Targeting the blood-brain barrier with lipoprotein-mimicking nanoparticles loaded with flurbiprofenaxetil and coated with apolipoprotein E3

In previous studies, it has been demonstrated that lipoprotein-mimicking nanoparticles with a solid lipid core of cholesteryl oleate, a lecithin coating and adsorptively bound apolipoprotein E₃ (ApoE) may serve as a potential vehicle for drug delivery to the central nervous system. In this study, the impact of drug characteristics, particularly lipophilicity, was evaluated to achieve a stable incorporation of model drugs into these lipid-based nanoparticles (LNPs).

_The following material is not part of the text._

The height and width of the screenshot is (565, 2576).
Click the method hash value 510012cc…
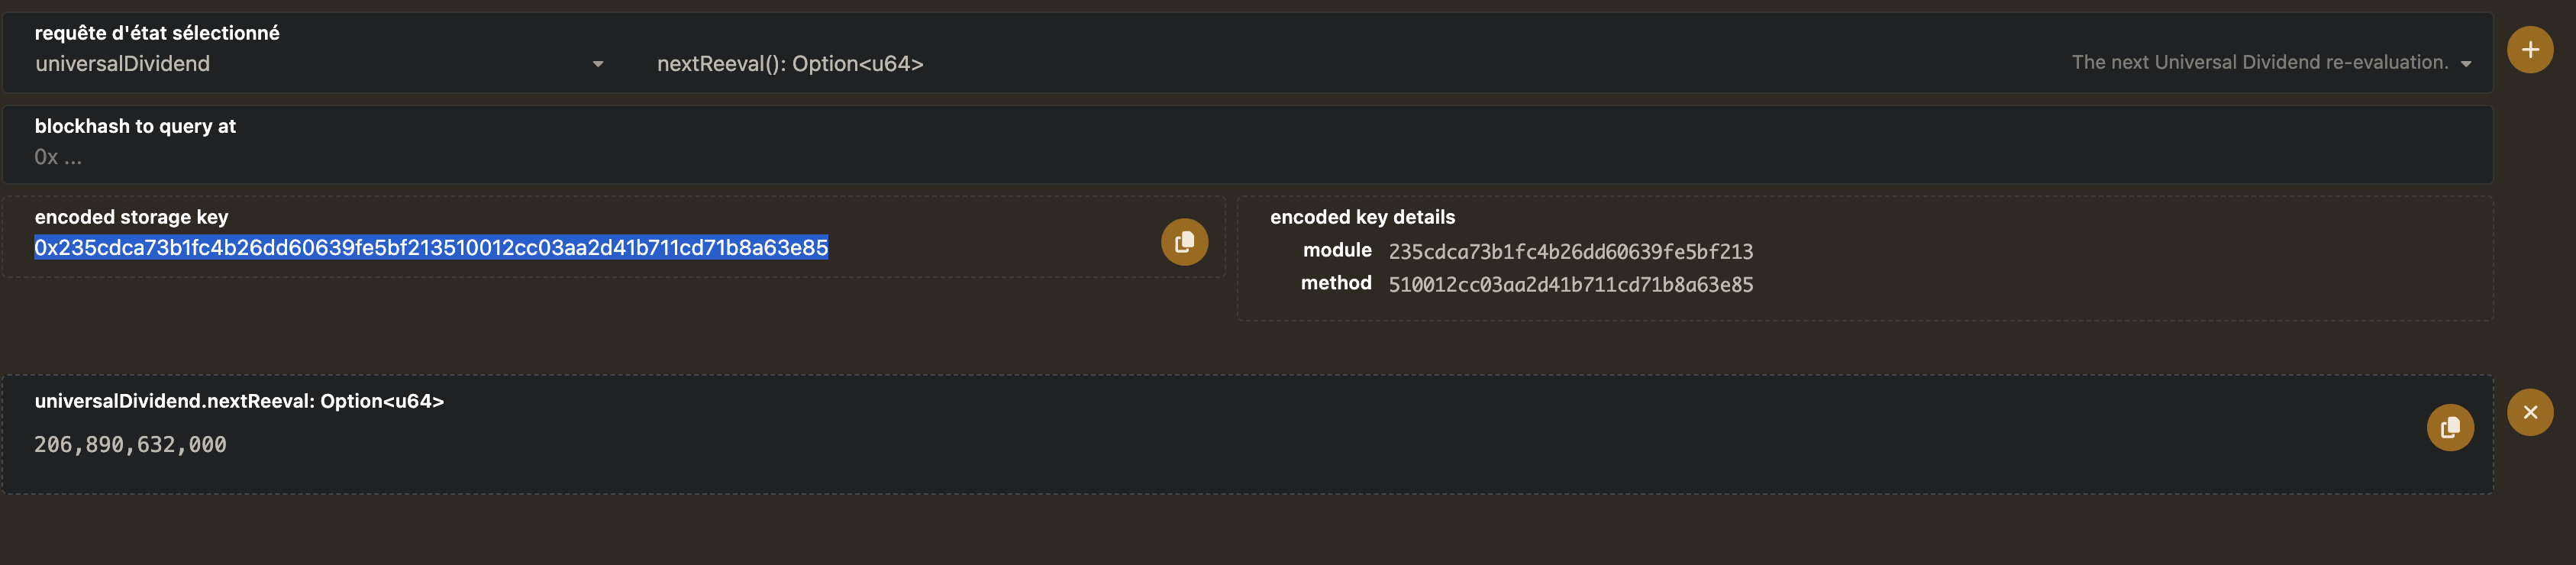pos(1570,285)
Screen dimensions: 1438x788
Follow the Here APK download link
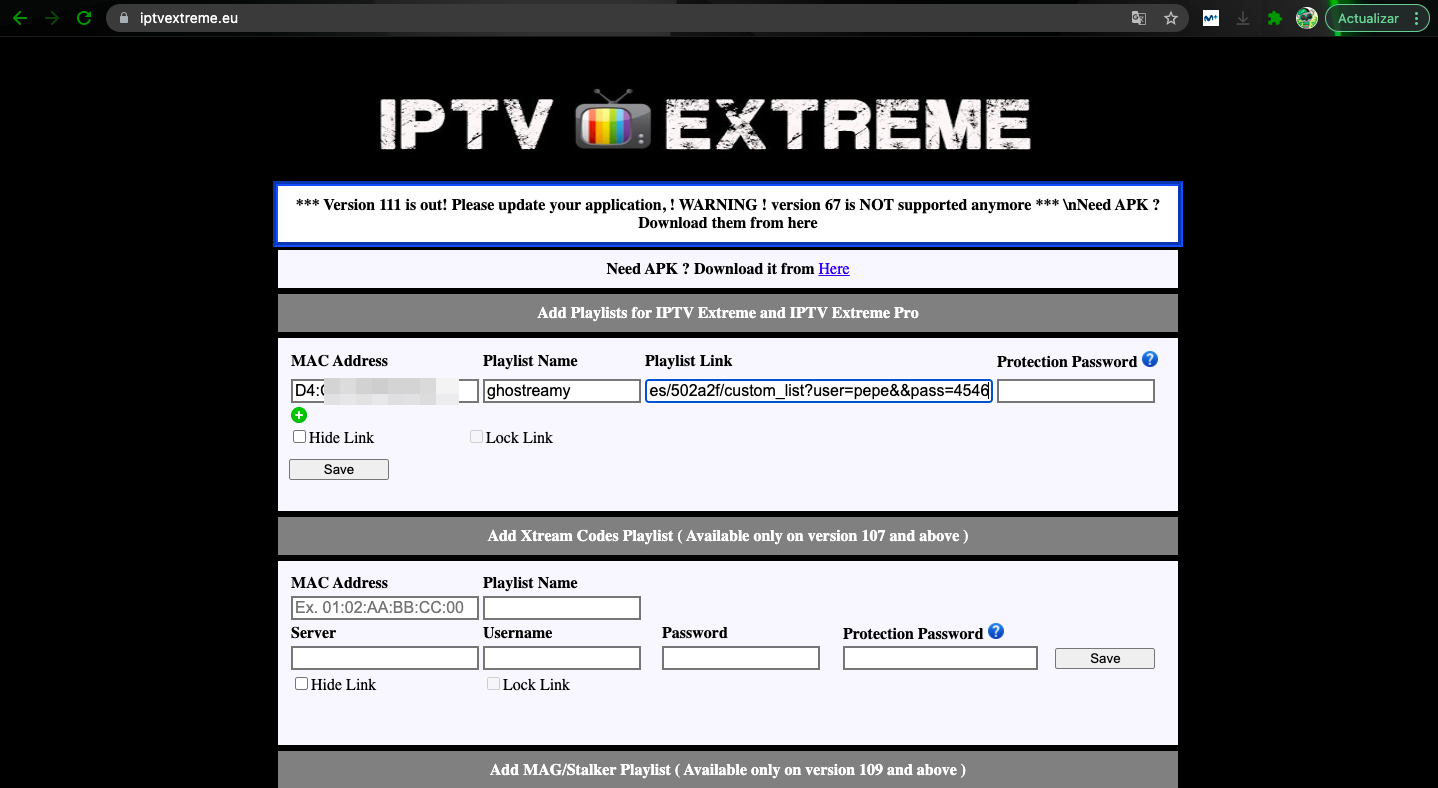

This study explored the lipophilicity of flurbiprofen, a potential drug in the treatment of Alzheimer’s disease (AD), and its prodrug flurbiprofenaxetil across varying pH levels. Our findings highlight how flurbiprofen’s lipophilicity was influenced by its protonation state, affecting its incorporation into LNPs and consequently its release behaviour under physiological conditions, while flurbiprofenaxetil showed minimal variations due to its chemical structure. We also investigated the interaction between lipoprotein mimicking nanoparticles and primary porcine brain capillary endothelial cells to improve drug delivery across the blood-brain barrier (BBB). Permeation studies indicated that modification with ApoE enhanced the bidirectional permeability of LNPs across the BBB through receptor-mediated transcytosis. Furthermore, we demonstrated and identified the uptake mechanism involving the low density lipoprotein receptor-related protein 1 (LRP1), allowing these LNPs to be recognized by the same receptors as endogenous lipoproteins. Overall, these findings highlight the potential of ApoE modified LNPs as a promising strategy for targeted drug delivery to the brain.